Among other things, it reduced penalties for violations, changed enforcement provisions and added language to assure the prohibition doesn't conflict with existing constitutional protections political donations have been afforded, such as through the 2020 Citizens United decision.

“What we're trying to do here, folks — at least, what we all should be trying to do — is ferret out the evil construct of foreign money on our elections. This is not a good thing," Seitz said during floor debate on the measure, which cleared the chamber 64-31.

However, Seitz voted against a successful floor amendment brought by state Rep. Brian Stewart, a fellow Republican, that broadened the definition of “foreign nationals” in the bill to include lawful permanent residents of the U.S., also known as green card holders. Stewart said the change would close “a glaring loophole” in the bill.

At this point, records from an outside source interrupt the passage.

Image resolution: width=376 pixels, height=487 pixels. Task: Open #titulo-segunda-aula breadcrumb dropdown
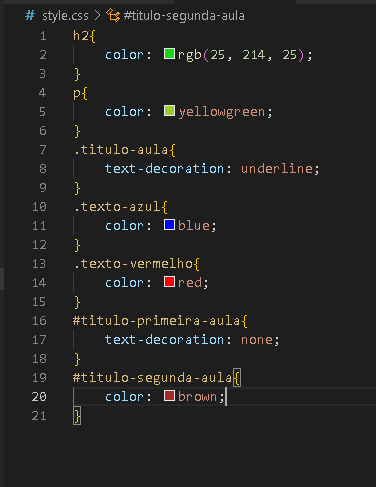click(x=184, y=16)
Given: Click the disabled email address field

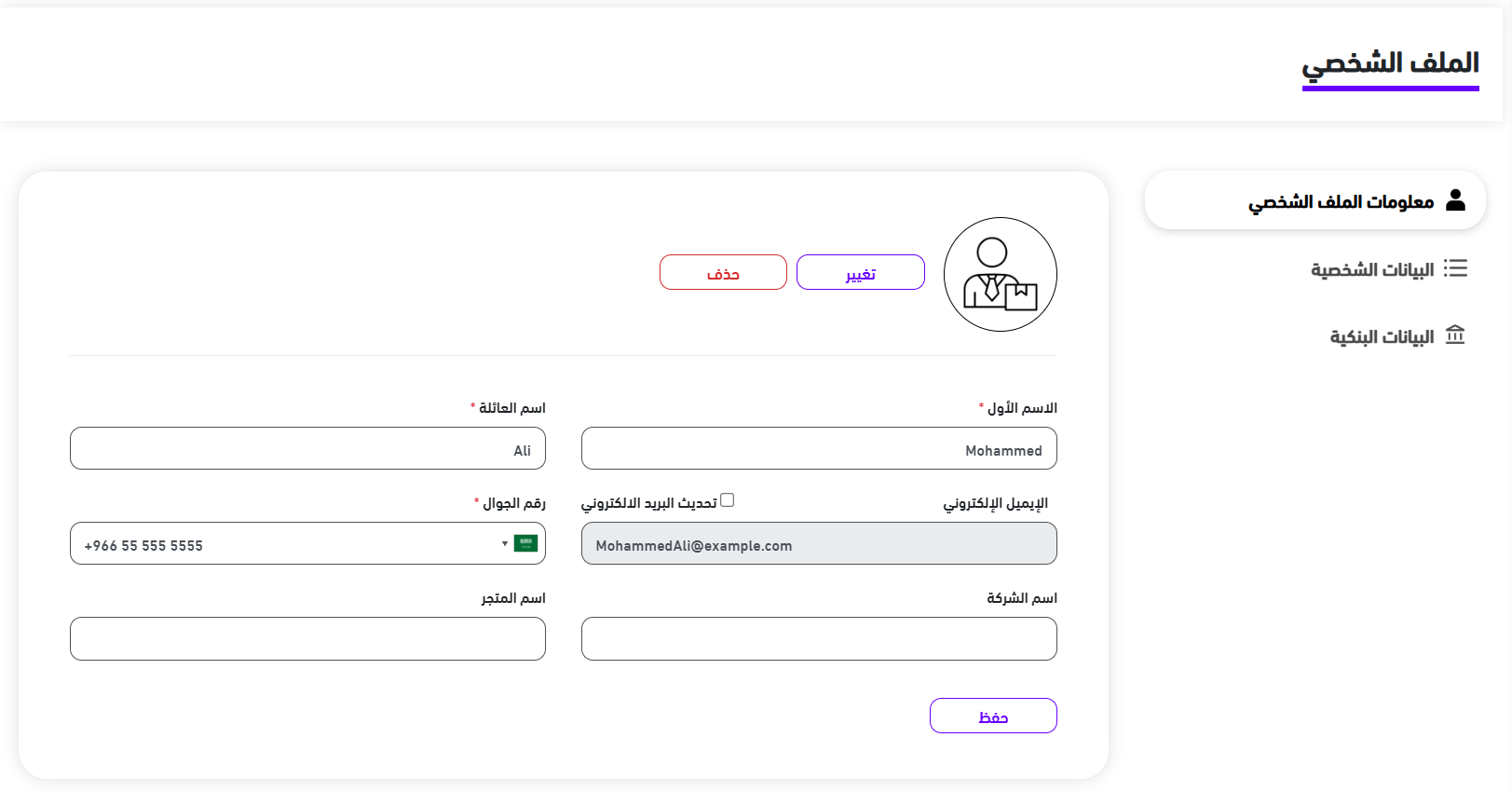Looking at the screenshot, I should point(819,544).
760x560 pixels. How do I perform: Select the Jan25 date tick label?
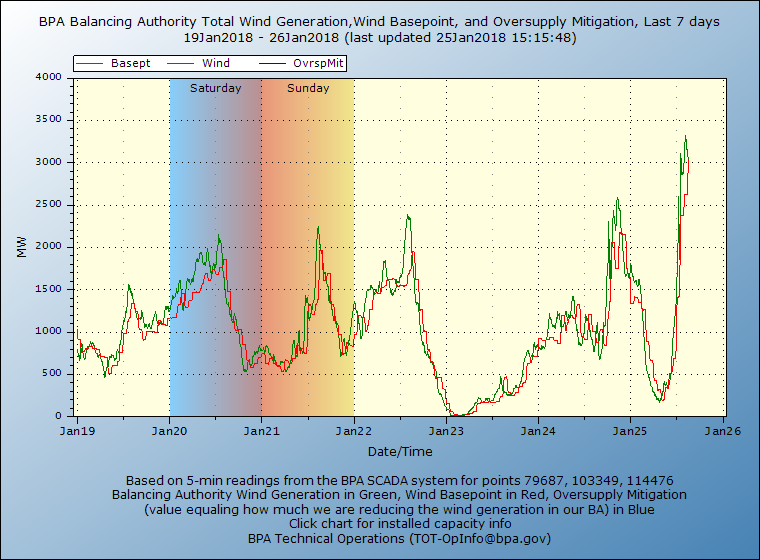click(x=630, y=432)
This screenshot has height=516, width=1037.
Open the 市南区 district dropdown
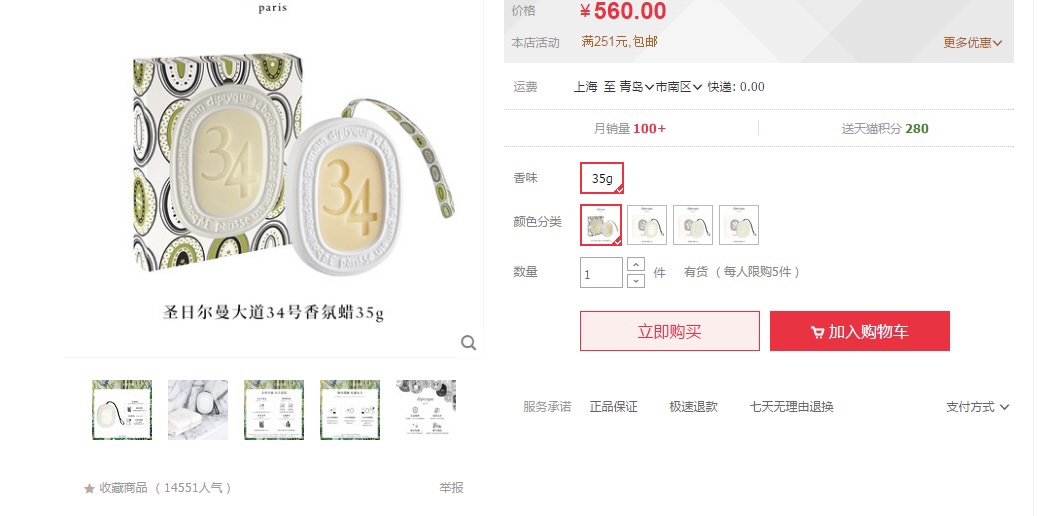click(679, 87)
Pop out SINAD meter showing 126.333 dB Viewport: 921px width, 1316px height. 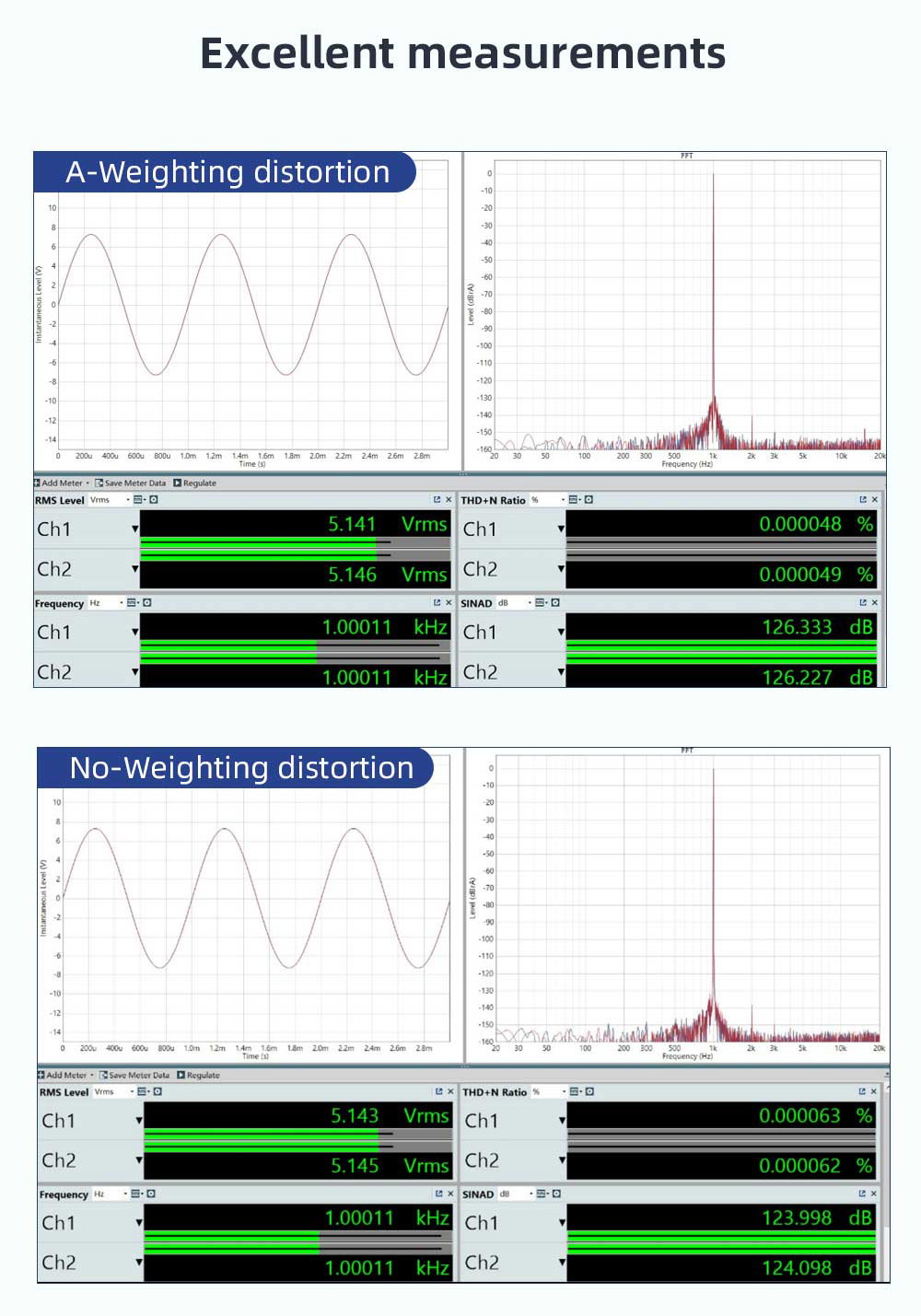pyautogui.click(x=862, y=603)
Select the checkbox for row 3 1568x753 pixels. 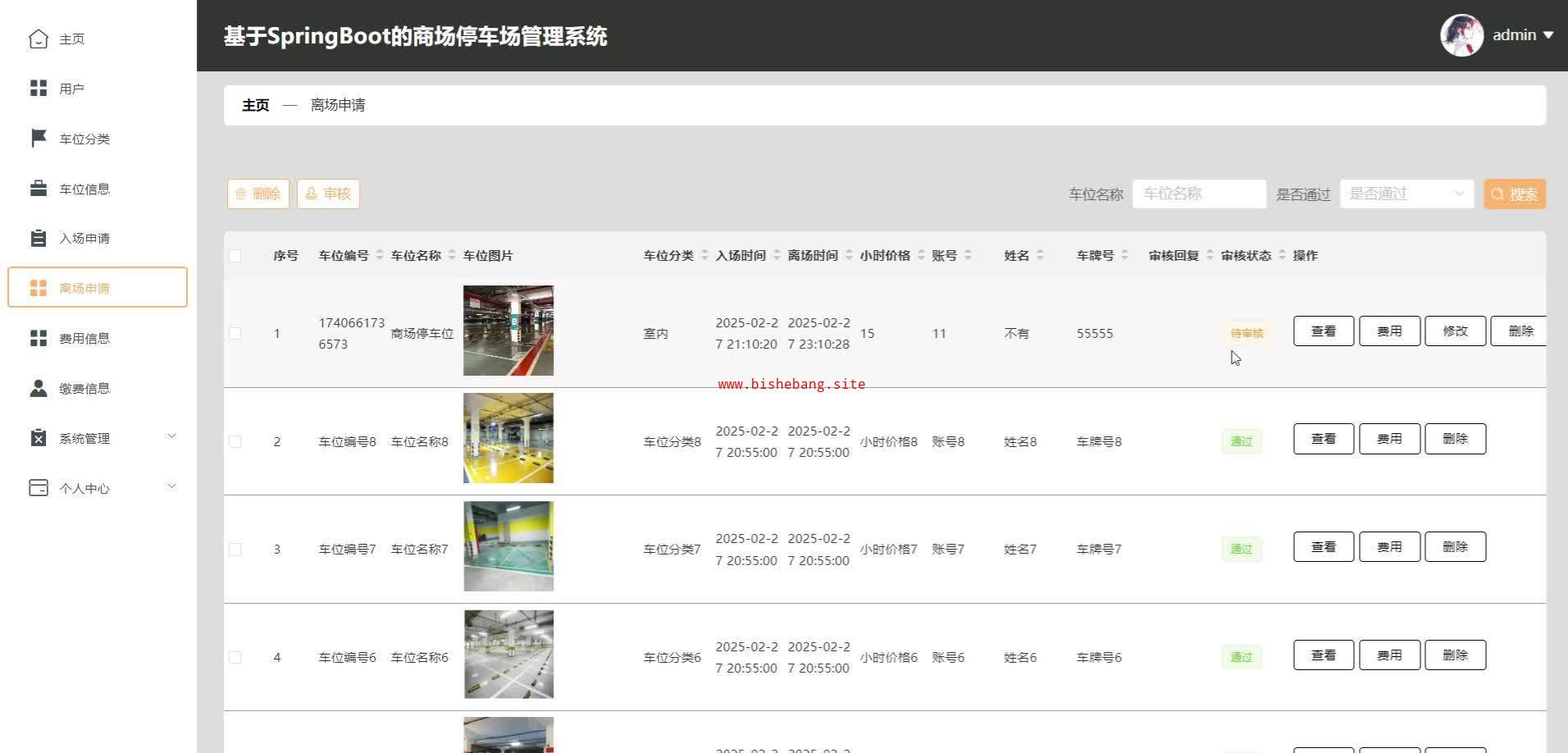click(235, 549)
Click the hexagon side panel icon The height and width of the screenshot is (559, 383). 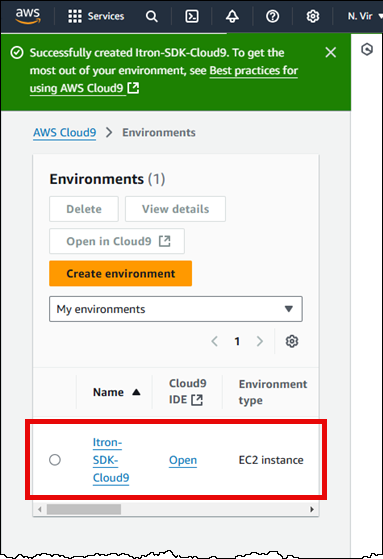pos(367,49)
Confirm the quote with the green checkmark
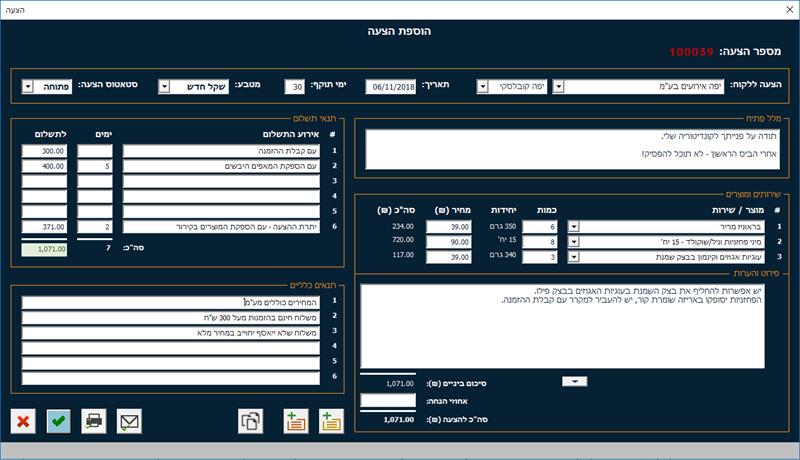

“Without this amendment, folks, the Biden administration can fast-track a green card for their favorite preferred foreign billionaire of the day, from Switzerland or elsewhere, before the ink is even dry on House Bill 1,” Stewart argued. “We are well within our legal rights to do this under federal law.”

Seitz strongly opposed the addition, citing a U.S. Supreme Court opinion that suggested such an extension “would raise substantial questions” of constitutionality.

House Democratic Leader Allison Russo, whose caucus helped force a vote on the amendment, said the addition could provide an opening for litigation. “It certainly puts the law in conflict now with federal law,” she said.

Republican House Speaker Jason Stephens said he has no plans to reconvene the House for further special session business, even if the Senate should remove the Stewart provision on Friday — requiring another House vote to approve the change. He said the House will return to regular business in June, as scheduled.

“We'll see what happens in June," he said, noting that's when the House had originally planned to address the Biden ballot issue anyway.

If the foreign nationals legislation does become law, it has the potential to impact ballot issue campaigns making their way toward Ohio's Nov. 5 ballot. Those include measures proposing changes to Ohio's redistricting law changes, raising the minimum wage to $15, granting qualified immunity for police and protecting certain voting rights.

A three-judge panel of the U.S. Sixth Circuit Court of Appeals ordered Republican Ohio Attorney General Dave Yost in a ruling Wednesday night to certify language on the qualified immunity measure, which would make it easier for Ohioans to sue police for using excessive force, and to send it directly to the Ohio Ballot Board. Yost has appealed that ruling. One of his decisions on the voting rights measure is also caught up in court.

Legislation containing the ballot fix, which applies only to this year's election, cleared the chamber 63-31, with some Republicans opposing action that they saw as solely helping Democrats. Lawmakers have temporarily tweaked the deadline twice in the past to help candidates of both parties.